WHAT YOU NEED TO DO: When you retype the data, keep every word exactly and include none of the pictures.

Stored data:

************

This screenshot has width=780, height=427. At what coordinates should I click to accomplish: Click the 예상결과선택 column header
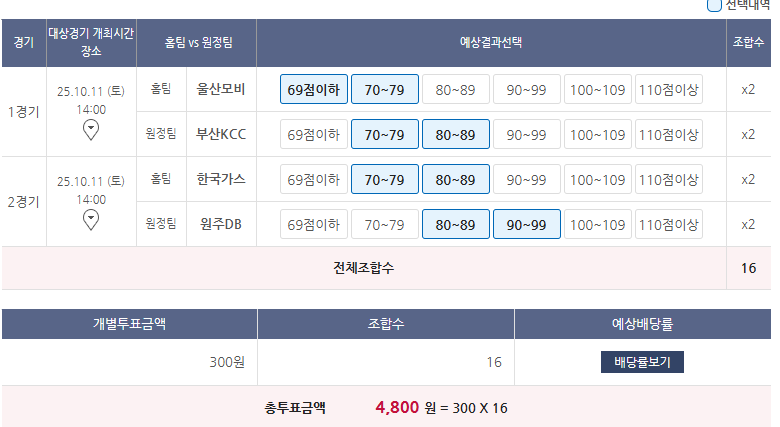click(x=491, y=43)
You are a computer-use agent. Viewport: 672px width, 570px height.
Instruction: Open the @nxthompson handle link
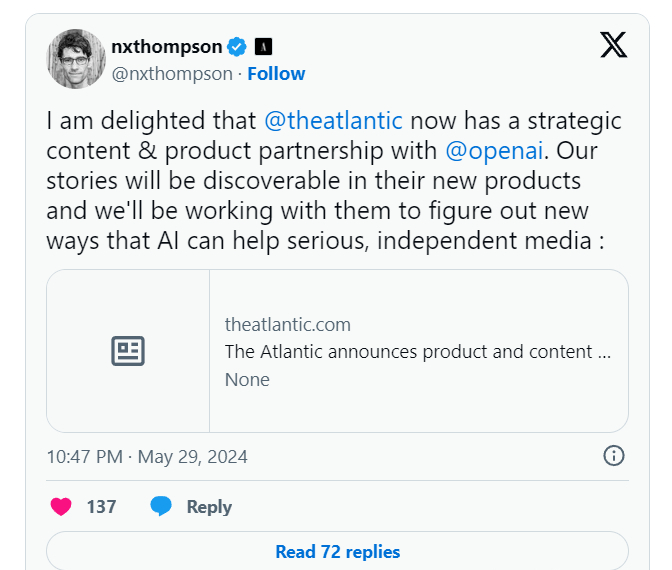click(x=173, y=74)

************

ANSWER BOX:
This screenshot has width=780, height=427. At what coordinates should I click to accomplish: Click the 예상결과선택 column header
click(x=491, y=43)
You are a computer-use agent. Viewport: 672px width, 570px height.
Instruction: Open the @nxthompson handle link
click(x=173, y=74)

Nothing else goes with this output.